Dato che nel frattempo il Partito Comunista è scomparso e con lui la Sinistra politica, ci si può prendere tardive rivincite e relative soddisfazioni sadiche prendendosela con quello che resta della Sinistra sociale: bastonando la parte ancora combattiva del sindacato e gli odiati “ultimi mohicani di fabbrica” (il lavoro manuale, che nel passato ormai lontano fu la massa di manovra per infliggere pesanti sconfitte e cocenti umiliazioni a quei socialisti, penetrati nella stanza dei bottoni per poi smarrirsi negli “ozi di Capua” del tempo. E le ferite bruciano ancora!). Sicché, sul terreno del farla pagare ai sindacati, i paleo-craxiani, rimessi a nuovo da un passaggio nel berlusconismo, trovano altri compagni di strada: i falchi di Confindustria; alcuni ormai spennacchiati e con un principio di Alzheimer, ma tutti con addosso ancora la fifa blu provata al tempo degli “autunni caldi”, ormai virata a proterva volontà di rivalsa.

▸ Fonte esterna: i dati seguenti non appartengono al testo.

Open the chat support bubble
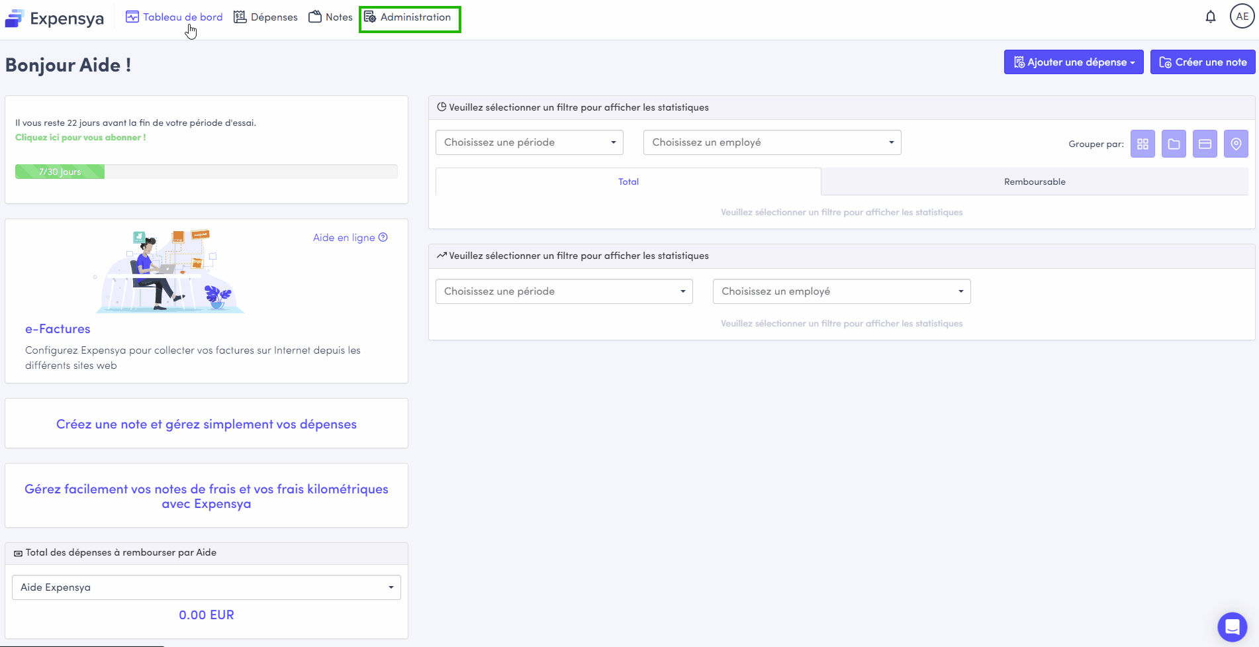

Il guaio per falchi e zombi (del PSI) è che il premier pensa ad altro che a rifare il CAF (l’alleanza Andreotti-Craxi-Forlani, nata dal comune intento di incaprettare Berlinguer e tagliare le unghie alla Sinistra). L’aria furbetta/compiaciuta di Matteo Renzi (“svolta storica”, trionfaleggia) nasce dal fatto che ritiene di aver compiuto un passo importante per il consolidamento del suo potere personale, mandando un segnale ai “poteri forti” internazionali: lo sgombero del campo da ogni impedimento, contrappesi e – dunque – controlli al libero dispiegarsi del business, nella sua prevalente natura finanziario-speculativa. Sicché gli scalpi dei lavoratori e dei residui del sindacato rivendicativo qui servono per strategie d’immagine; a consolidamento di un regime che sembrerebbe muoversi lungo le rotte tracciate dal capo della P2 Licio Gelli: il suo Piano ironicamente detto “di rinascita democratica”.
Che questo significhi la definitiva liquidazione degli assetti costituzionali nati dalla Resistenza non tocca minimamente i diversi cultori del ecchisenefrega, siano essi antichi risentiti o giovani apprendisti stregoni degli incantamenti controriformisti.
Molte le possibili lezioni. Una va dedicata ai “lotofagi” e ai “bambini sperduti dell’isola che non c’è” che frequentano questo blog. A cui si è fatto credere che nel campo politico non esistono più i dualismi. Un tempo si chiamavano destra/sinistra. Oggi – visto il discredito da collusività della Sinistra organizzata – si preferisce parlare di sopra/sotto, alto/basso. Solo una sottigliezza terminologica, perché lo scontro è insito nel sistema delle disuguaglianze in cui siamo immersi: inclusione (tradizionalmente Sinistra) contro esclusione (vulgo Destra). E per coglierne il senso urge recuperare la cassetta degli attrezzi politici; le categorie che lo sciocchezzaio acchiappatutto di qualche guru riccioluto (e destrorso) pretendeva di accantonare.